As in the case of the one-dimension convolve, the convolve operation is often referred to as a filtering operation. The filter matrix to be applied is often referred to as a point spread function. A practical application of TD_CONVOLVE2 is the use of a filter on a two-dimensional pixelated image.

The filter is a small matrix that moves across the image, and at each location, the convolution operation multiplies the values in the filter with the corresponding pixel values in the image and sums up the results. This sum is then placed at the output position corresponding to the center of the filter, and the process is repeated until the entire image has been processed.

Images can be sharpened, blurred or undergo a filtering transformation that identifies edges in the image. Smaller images that produce result matrixes smaller than 128 by 128 use a summation approach. Larger images use a Discrete Fast Fourier Transform (DFFT) method.

Two-dimensional convolution is also applied to time series data, where the input is a one-dimensional signal instead of a two-dimensional image.
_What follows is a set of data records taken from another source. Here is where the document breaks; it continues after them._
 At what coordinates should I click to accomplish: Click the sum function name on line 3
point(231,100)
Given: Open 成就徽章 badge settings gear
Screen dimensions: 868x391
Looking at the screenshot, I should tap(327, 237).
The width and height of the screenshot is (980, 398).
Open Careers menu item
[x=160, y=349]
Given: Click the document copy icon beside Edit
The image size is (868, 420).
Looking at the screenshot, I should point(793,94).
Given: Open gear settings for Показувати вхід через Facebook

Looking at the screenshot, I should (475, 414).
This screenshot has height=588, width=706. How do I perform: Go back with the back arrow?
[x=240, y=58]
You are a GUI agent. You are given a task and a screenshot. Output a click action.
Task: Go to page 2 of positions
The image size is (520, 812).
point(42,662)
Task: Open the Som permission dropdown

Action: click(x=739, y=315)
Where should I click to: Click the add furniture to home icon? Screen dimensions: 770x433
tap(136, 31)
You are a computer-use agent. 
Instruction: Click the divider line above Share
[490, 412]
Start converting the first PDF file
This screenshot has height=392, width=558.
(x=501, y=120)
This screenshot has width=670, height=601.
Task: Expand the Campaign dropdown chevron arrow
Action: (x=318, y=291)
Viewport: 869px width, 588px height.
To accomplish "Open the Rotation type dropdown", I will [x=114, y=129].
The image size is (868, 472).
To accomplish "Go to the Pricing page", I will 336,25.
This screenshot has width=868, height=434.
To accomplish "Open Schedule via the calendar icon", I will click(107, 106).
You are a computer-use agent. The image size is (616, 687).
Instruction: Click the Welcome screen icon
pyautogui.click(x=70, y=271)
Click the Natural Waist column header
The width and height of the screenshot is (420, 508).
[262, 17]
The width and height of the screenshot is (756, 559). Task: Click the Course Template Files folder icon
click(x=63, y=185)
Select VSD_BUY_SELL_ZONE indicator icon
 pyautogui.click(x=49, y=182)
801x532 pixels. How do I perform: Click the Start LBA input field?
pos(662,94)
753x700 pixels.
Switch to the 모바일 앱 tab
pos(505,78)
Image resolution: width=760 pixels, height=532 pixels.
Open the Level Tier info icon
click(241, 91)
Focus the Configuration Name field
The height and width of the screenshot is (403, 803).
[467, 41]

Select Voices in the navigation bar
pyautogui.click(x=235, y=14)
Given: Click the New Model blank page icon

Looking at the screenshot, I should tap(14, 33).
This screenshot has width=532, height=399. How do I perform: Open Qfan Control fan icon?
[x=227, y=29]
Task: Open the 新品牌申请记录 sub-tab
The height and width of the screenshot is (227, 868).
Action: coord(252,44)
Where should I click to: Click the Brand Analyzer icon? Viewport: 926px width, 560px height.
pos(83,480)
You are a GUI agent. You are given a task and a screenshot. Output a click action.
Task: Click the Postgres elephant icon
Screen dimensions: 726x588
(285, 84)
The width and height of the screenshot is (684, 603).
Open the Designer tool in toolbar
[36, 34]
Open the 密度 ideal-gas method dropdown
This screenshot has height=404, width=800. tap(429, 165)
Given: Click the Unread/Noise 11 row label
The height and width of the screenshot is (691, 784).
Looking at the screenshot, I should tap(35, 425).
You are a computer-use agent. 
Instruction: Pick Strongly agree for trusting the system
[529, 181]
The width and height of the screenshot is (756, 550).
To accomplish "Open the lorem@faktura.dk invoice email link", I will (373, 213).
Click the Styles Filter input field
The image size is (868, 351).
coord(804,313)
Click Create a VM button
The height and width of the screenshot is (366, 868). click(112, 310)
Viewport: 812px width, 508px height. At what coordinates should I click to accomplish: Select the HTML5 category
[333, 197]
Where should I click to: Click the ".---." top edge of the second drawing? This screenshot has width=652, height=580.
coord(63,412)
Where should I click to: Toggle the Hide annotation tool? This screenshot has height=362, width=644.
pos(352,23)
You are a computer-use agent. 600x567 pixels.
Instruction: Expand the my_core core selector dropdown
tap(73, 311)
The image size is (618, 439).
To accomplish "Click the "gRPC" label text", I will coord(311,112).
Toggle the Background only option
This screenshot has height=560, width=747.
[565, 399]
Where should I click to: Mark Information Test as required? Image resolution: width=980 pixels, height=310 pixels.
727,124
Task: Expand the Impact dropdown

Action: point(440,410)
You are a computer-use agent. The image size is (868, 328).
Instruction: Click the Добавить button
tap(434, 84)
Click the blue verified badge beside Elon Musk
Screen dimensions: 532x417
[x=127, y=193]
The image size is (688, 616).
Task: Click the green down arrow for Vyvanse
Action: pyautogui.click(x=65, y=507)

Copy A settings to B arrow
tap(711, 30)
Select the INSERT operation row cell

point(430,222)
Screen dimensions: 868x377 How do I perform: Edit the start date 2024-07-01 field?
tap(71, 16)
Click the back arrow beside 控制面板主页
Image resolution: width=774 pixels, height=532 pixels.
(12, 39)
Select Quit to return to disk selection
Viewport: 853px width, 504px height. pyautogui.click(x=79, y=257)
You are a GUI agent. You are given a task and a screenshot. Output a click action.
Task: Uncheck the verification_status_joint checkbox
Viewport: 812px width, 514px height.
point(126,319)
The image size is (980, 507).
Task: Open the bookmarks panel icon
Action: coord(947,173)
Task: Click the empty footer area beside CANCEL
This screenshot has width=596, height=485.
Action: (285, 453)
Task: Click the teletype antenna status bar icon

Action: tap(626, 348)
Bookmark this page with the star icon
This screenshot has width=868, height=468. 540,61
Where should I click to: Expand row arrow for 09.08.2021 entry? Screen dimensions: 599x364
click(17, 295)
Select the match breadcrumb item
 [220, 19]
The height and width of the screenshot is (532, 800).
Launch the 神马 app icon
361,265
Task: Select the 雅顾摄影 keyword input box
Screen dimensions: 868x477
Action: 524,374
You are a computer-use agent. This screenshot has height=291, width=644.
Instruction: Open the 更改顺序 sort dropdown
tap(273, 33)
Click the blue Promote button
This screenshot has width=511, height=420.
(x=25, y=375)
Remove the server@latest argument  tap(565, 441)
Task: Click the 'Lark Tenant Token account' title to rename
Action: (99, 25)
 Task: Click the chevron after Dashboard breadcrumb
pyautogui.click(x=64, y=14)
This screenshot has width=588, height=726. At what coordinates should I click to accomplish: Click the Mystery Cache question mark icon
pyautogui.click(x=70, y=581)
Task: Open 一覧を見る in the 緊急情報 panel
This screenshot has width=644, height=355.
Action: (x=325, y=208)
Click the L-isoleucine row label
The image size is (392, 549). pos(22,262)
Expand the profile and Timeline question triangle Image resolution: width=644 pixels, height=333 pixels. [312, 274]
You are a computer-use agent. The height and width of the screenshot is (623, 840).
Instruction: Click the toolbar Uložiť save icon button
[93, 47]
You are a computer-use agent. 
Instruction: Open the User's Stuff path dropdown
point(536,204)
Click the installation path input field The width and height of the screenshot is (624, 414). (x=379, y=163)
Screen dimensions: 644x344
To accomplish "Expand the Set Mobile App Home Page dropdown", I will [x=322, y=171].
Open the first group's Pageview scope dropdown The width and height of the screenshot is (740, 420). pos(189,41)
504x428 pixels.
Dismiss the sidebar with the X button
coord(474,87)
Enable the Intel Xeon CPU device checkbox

The time series is treated as a two-dimensional matrix, where one axis represents time, and the other axis represents a particular feature or variable.

The process of two-dimensional convolution for time series is similar to that for images. A small matrix or filter moves along the time axis of the signal. The use of two-dimensional convolution for time series analysis is useful for feature extraction, denoising, and trend analysis. By applying different kernels, different features of the time series are extracted or enhanced, providing insights into the underlying patterns and trends.